Mit einem zweidimensionalen Atomgas der Supraleitung auf der Spur
Übergang in die superfluide Phase: Physiker charakterisieren eine exotische Quanten-Superflüssigkeit
Martin Ries
Martin Ries
Zwei der beeindruckendsten Phänomene, bei denen quantenmechanisches Verhalten in der „normalen“ Welt sichtbar wird, sind die Superfluidität und die daraus entstehende Supraleitung. Superfluidität bezeichnet in der Physik den Zustand einer Flüssigkeit, bei dem diese jede innere Reibung verliert. Supraleitung entsteht, wenn sich die Elektronen in einem Material verhalten wie eine superfluide Flüssigkeit. Dort fließen sie dann ohne Reibung, und der elektrische Widerstand sinkt auf Null ab. Diese Situation tritt nur unterhalb eines gewissen kritischen Temperaturwerts ein, der für jeden Supraleiter anders ist.
Gut verstanden ist dieses Verhalten im sogenannten konventionellen Supraleiter, bei dem sich die Elektronen dreidimensional bewegen. Der Nachteil liegt jedoch darin, dass die Supraleitung hier nur bei sehr kalten Temperaturen weit unter minus 200 Grad Celsius erreicht werden kann. Eine technologische Nutzung ist aufgrund der aufwendigen Kühlung schwierig, so der Physiker Dr. Martin Ries. „Seit einigen Jahren ist es nun möglich, sogenannte Hochtemperatursupraleiter herzustellen. Hier liegt die kritische Temperatur deutlich höher, leider aber immer noch bei knapp unter minus 130 Grad Celsius. Hinzu kommt, dass ihre Funktionsweise nach wie vor nur in Ansätzen bekannt ist. Damit wird es schwierig, bessere Supraleiter dieser Art zu entwickeln“, sagt der Wissenschaftler, der im Team von Prof. Jochim forscht.

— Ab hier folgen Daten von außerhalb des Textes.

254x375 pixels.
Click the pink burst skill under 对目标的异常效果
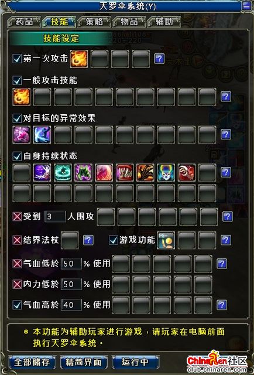click(x=22, y=135)
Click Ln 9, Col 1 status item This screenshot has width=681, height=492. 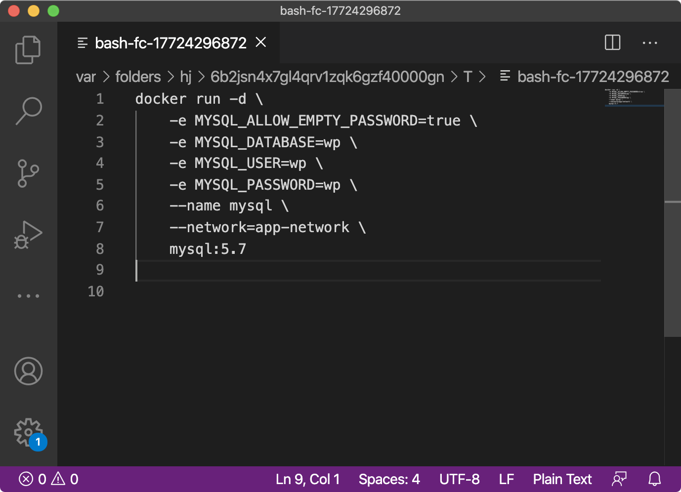(x=307, y=479)
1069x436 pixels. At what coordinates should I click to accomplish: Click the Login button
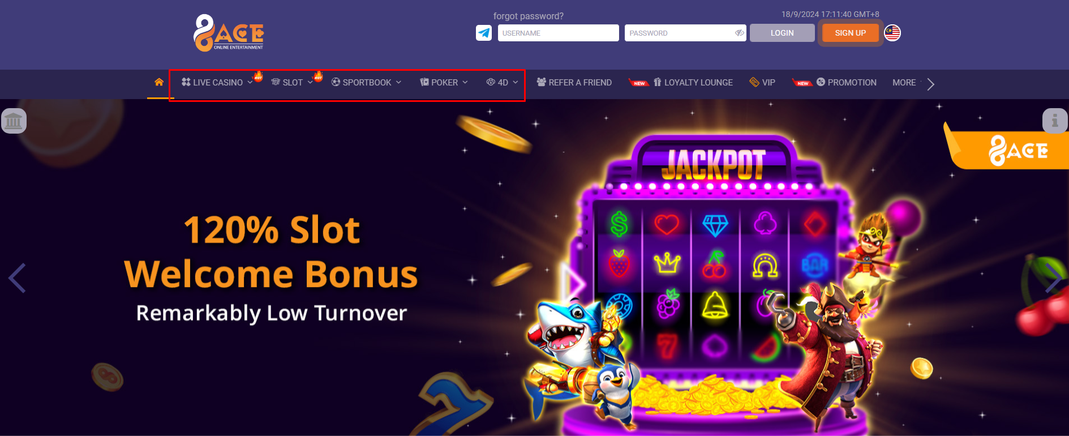[782, 33]
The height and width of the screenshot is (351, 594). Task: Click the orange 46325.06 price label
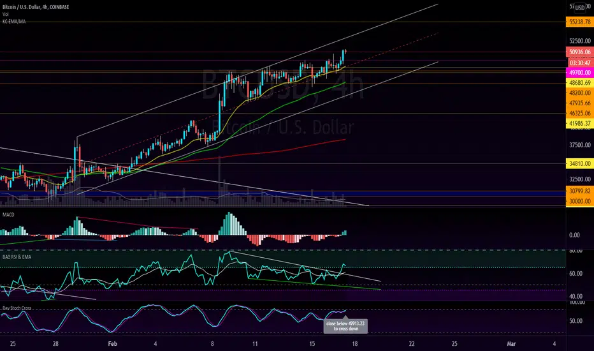579,113
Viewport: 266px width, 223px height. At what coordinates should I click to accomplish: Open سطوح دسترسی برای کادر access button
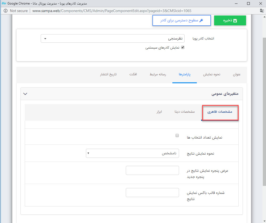pos(181,21)
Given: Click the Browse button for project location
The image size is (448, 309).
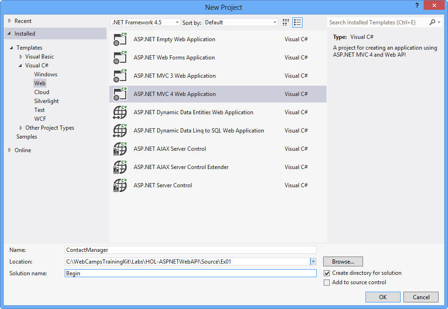Looking at the screenshot, I should (343, 261).
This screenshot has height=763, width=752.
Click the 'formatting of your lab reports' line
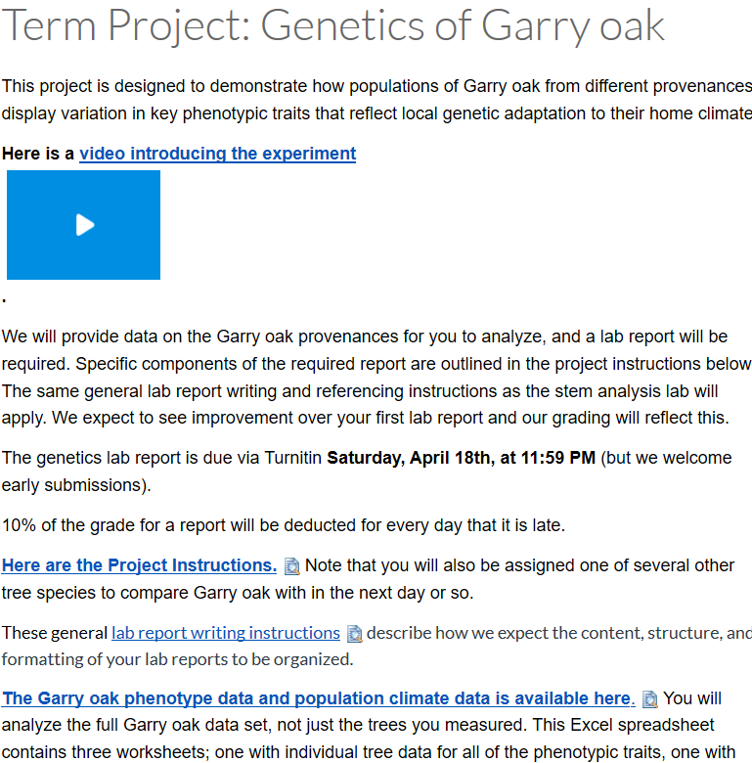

Wie Dr. Ries erläutert, geht die Wissenschaft jedoch davon aus, dass sich Elektronen in Hochtemperatursupraleitern effektiv nur zweidimensional bewegen können. Daher haben sich die Heidelberger Physiker in ihrer Forschung zu Superfluidität und Supraleitung auf 2D-Strukturen konzentriert. Hier ist der Phasenübergang in die superfluide Phase im Vergleich zu drei Dimensionen stark verändert, wobei der Übergangsmechanismus bisher wenig verstanden und theoretisch nur schwer zu fassen ist. Zwar existiert seit den 1970er-Jahren eine Beschreibung im Rahmen der sogenannten BKT-Theorie. Allerdings funktioniert diese nur im Fall von schwachen Kräften zwischen den Elektronen. „Aber was genau bei stärkeren Kräften passiert, war bislang unbekannt, obwohl gerade dieses Szenario von besonderer Bedeutung ist“, sagt Dr. Ries.
Den Physikern um Selim Jochim ist es nun gelungen, ein einfaches Modellsystem zu bauen, um damit gleichsam eine Quantensimulation für den Übergang in die superfluide Phase in zweidimensionalen Strukturen durchzuführen. Die Grundlage dafür bildet ein zweidimensionales ultrakaltes Atomgas, das in einer Laserfalle gefangen wird. „So erzeugen wir ein ,sauberes‘, leichter zu verstehendes System, bei dem aber das quantenmechanische Verhalten der Teilchen dem der Elektronen in zweidimensionalen Strukturen gleicht“, unterstreicht Dr. Ries. Tatsächlich konnten die Forscher damit den Übergang in eine superfluide Phase bei niedrigen Temperaturen beobachten und die kritische Temperatur messen, und zwar für beliebige Kräfte zwischen den Teilchen. „Auf diese Weise können wir nun künftig unterschiedliche Theorien für die 2D-Superfluidität relativ einfach überprüfen“, erläutert Prof. Jochim, dessen Team aktuell die Korrelationen in der superfluiden Phase untersucht. „Langfristig erhoffen wir uns davon ein besseres Verständnis der Hochtemperatursupraleitung, was dann auf lange Sicht zur Entwicklung eines Raumtemperatursupraleiters führen könnte.“
Die Forschungsarbeiten wurden in einer Kooperation von Experimentalphysikern und theoretischen Physikern am Zentrum für Quantendynamik der Universität Heidelberg durchgeführt. Für ihre Veröffentlichung in den „Physical Review Letters“ erhielten die Autoren die „Editors‘ Suggestion“, die Auszeichnung als Empfehlung der Redaktion.